→ **DIRECTIONS**:
**1.** Answer these questions from the forum post about a guitar.
(a) What wood is the Saylor Strat body made of?
(b) How many saddles does the hand-made bridge have?
(c) What does the post say original bodies got to square up the trem cavity for final fit?
**2.** Please retype the stretch of the forum post about a guitar from "Post by Telemnemonics" through "superb quality guitar.".

→ **EXCERPT PROVIDED**:
Post by Telemnemonics » Tue Jan 08, 2019 11:53 am

My most often played guitar the past couple of years is a Saylor one piece ultra light weight alder hardtail Strat body with Fender neck, hand made three saddle bridge, and a JM bridge pickup.
Saylor routed for SSS and I added the JM routs, then routed a SSS guard for the JM pup.

While the body has some small deviations from what I expect, it works fine and was indeed a very good price for what could be made into a superb quality guitar.

WRT the Saylor Jazzmaster body needing some alterations to fit all currently standard Fender parts, I'll echo others who have pointed out that Fender has repeatedly changed dimensions and specs over the years, and also used different dimensions or specs at the same time in different factories.
Another point WRT the trem not fitting the cavity well, AFAIK originals got a bit of chisel work to square up for final fit.

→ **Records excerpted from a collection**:

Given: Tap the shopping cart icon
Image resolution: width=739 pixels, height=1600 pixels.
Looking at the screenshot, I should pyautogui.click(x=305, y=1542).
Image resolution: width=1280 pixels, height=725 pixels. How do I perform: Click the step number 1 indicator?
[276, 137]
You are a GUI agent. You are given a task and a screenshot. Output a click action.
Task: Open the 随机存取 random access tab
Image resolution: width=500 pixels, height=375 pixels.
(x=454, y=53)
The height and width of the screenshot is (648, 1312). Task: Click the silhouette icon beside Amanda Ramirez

→ **SOLUTIONS FOR EACH TASK**:
**1.**
(a) Alder.
(b) Three.
(c) A bit of chisel work.

**2.**
Post by Telemnemonics » Tue Jan 08, 2019 11:53 am

My most often played guitar the past couple of years is a Saylor one piece ultra light weight alder hardtail Strat body with Fender neck, hand made three saddle bridge, and a JM bridge pickup.
Saylor routed for SSS and I added the JM routs, then routed a SSS guard for the JM pup.

While the body has some small deviations from what I expect, it works fine and was indeed a very good price for what could be made into a superb quality guitar.